Stored records:
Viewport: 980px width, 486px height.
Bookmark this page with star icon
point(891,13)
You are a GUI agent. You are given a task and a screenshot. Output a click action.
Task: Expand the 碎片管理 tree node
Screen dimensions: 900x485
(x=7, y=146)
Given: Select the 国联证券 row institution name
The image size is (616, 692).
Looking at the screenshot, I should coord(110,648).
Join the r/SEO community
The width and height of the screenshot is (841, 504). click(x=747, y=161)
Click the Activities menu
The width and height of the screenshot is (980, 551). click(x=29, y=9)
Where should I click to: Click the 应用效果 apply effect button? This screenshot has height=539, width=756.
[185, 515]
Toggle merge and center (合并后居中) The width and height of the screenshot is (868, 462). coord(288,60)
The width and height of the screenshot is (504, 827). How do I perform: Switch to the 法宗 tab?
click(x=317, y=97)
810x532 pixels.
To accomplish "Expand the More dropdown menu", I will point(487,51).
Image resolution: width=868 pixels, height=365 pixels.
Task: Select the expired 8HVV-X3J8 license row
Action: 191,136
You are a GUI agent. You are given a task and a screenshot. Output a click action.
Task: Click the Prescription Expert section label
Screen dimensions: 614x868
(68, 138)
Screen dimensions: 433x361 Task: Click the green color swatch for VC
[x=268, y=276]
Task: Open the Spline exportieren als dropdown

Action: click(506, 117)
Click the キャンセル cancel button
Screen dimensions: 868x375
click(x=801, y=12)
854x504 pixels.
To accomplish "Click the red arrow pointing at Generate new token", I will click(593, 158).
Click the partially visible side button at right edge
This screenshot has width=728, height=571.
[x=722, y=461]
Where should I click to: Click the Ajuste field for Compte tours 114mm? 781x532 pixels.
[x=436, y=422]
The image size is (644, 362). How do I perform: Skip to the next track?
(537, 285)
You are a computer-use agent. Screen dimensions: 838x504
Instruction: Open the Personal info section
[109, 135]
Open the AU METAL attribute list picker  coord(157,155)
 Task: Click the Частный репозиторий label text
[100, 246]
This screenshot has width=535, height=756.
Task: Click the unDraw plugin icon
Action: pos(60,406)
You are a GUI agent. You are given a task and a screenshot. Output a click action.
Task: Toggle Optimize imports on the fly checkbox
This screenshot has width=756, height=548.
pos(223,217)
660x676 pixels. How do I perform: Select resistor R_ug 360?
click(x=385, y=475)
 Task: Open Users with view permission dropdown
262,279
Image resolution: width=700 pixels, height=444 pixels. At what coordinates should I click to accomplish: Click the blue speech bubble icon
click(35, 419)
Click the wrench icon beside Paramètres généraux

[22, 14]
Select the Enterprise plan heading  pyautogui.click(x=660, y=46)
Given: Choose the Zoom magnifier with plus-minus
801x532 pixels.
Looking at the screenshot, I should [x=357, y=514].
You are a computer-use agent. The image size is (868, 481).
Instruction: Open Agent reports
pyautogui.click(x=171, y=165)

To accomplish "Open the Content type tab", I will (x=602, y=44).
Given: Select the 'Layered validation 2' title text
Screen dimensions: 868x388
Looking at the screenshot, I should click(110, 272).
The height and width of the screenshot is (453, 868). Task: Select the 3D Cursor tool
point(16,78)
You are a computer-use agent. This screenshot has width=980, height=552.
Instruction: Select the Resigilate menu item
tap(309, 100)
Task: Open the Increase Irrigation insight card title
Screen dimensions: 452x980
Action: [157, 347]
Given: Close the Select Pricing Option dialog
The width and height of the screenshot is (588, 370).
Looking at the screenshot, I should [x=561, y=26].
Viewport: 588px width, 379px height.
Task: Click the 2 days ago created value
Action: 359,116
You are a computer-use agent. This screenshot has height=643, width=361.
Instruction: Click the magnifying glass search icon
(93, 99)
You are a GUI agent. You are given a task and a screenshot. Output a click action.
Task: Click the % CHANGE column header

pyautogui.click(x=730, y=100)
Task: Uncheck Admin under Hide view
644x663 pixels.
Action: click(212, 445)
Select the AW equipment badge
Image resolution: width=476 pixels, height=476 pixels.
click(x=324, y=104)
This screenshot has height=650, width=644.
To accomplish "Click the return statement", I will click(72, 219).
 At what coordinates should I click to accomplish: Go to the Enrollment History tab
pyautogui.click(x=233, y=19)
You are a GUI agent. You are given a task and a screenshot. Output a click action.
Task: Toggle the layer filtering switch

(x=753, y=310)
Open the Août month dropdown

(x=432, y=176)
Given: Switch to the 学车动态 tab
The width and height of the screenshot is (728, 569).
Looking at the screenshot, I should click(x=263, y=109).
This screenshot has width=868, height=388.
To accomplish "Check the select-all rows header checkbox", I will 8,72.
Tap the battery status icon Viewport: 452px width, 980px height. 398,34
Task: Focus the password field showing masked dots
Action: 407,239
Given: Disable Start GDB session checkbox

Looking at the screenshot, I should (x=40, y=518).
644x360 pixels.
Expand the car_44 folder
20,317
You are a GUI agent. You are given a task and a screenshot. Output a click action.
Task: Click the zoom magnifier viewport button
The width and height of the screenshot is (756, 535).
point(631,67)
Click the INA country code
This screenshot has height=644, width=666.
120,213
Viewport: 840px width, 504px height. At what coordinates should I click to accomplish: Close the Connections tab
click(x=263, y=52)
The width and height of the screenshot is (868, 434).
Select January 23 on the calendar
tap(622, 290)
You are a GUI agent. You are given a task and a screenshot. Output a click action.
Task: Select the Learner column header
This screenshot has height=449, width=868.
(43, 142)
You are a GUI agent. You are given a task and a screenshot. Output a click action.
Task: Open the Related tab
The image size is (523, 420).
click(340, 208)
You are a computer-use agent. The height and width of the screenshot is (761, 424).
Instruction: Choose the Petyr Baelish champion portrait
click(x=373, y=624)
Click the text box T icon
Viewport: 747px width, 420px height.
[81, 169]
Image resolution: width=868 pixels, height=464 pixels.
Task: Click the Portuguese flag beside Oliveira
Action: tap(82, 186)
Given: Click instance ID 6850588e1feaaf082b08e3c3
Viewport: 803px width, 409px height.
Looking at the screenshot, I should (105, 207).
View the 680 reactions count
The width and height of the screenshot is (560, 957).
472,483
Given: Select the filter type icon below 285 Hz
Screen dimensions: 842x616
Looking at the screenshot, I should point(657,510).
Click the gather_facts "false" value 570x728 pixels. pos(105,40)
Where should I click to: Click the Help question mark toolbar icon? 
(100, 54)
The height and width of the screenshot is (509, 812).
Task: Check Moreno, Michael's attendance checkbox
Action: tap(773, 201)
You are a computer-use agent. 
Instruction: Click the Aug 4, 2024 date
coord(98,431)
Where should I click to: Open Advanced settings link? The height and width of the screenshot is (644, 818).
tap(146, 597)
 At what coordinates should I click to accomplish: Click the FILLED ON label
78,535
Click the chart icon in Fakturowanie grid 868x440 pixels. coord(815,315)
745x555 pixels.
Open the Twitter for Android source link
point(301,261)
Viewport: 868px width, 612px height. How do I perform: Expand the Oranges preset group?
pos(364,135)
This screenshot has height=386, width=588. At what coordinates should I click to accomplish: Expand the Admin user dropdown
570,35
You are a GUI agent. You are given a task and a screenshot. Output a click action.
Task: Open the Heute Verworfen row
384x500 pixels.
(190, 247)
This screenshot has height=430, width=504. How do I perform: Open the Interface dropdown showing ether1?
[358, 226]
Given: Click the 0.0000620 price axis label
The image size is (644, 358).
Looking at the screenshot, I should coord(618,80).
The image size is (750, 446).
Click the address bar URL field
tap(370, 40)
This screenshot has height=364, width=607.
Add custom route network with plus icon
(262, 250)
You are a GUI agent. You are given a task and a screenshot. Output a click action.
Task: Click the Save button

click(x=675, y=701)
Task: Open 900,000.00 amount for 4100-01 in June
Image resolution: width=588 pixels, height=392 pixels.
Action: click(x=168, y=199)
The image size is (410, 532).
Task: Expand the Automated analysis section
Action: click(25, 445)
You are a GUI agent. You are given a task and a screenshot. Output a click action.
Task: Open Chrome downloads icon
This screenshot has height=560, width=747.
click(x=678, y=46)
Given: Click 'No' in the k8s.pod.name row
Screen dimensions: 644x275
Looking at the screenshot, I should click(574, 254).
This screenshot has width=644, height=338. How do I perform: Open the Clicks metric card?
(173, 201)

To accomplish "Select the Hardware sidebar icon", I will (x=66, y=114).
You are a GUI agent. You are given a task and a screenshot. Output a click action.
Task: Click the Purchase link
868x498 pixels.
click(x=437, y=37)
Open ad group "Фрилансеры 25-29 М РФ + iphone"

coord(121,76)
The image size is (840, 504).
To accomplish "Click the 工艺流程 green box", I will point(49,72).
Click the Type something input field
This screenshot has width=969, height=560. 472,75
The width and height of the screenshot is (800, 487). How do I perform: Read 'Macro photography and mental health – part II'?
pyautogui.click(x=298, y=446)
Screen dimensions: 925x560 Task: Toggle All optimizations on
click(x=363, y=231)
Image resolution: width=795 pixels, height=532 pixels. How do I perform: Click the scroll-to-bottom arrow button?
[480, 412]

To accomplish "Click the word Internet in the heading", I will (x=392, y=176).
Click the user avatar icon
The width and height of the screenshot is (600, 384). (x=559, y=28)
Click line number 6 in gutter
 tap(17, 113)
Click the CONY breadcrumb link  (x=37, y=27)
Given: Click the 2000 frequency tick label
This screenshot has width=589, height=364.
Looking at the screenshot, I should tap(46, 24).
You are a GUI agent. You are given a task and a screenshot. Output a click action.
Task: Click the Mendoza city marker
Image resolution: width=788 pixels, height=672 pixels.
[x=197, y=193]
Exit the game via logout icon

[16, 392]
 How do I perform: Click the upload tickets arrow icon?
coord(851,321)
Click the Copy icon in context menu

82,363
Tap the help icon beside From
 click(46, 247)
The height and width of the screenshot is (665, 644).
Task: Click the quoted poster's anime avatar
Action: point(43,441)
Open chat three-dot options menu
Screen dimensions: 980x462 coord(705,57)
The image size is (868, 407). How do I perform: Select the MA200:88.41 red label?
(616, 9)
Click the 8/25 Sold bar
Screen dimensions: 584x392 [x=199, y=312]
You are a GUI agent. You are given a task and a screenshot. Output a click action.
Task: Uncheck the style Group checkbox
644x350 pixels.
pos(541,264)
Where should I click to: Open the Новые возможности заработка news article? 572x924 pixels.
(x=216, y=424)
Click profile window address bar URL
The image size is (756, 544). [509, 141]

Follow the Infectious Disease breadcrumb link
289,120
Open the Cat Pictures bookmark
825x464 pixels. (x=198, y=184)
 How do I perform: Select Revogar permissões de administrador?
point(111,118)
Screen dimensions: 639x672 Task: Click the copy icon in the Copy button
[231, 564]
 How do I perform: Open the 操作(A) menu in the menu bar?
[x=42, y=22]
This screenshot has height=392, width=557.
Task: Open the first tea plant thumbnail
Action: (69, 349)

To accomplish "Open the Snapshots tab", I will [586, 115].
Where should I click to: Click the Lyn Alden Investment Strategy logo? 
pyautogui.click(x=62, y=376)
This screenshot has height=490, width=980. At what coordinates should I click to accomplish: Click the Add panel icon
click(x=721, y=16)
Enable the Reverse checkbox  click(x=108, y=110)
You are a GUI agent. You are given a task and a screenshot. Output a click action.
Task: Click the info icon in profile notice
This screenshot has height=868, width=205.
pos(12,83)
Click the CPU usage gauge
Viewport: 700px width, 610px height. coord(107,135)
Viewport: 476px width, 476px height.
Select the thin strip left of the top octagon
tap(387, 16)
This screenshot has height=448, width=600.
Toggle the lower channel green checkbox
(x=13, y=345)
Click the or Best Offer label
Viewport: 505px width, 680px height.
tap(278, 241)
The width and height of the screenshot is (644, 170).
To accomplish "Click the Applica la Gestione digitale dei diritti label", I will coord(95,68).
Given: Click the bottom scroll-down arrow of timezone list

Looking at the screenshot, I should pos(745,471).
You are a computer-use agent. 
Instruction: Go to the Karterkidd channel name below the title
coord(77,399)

■ ASSIGNED TASK: Only the lines above from the line with "Instruction: Click the Aug 4, 2024 date" to the line with "This screenshot has height=364, width=607.", those two lines included, should be reproduced exactly.

■ RESULT:
Instruction: Click the Aug 4, 2024 date
coord(98,431)
Where should I click to: Open Advanced settings link? The height and width of the screenshot is (644, 818).
tap(146, 597)
 At what coordinates should I click to accomplish: Click the FILLED ON label
78,535
Click the chart icon in Fakturowanie grid 868x440 pixels. coord(815,315)
745x555 pixels.
Open the Twitter for Android source link
point(301,261)
Viewport: 868px width, 612px height. How do I perform: Expand the Oranges preset group?
pos(364,135)
This screenshot has height=386, width=588. At what coordinates should I click to accomplish: Expand the Admin user dropdown
570,35
You are a GUI agent. You are given a task and a screenshot. Output a click action.
Task: Open the Heute Verworfen row
384x500 pixels.
(190, 247)
This screenshot has height=430, width=504. How do I perform: Open the Interface dropdown showing ether1?
[358, 226]
Given: Click the 0.0000620 price axis label
The image size is (644, 358).
Looking at the screenshot, I should coord(618,80).
The image size is (750, 446).
Click the address bar URL field
tap(370, 40)
This screenshot has height=364, width=607.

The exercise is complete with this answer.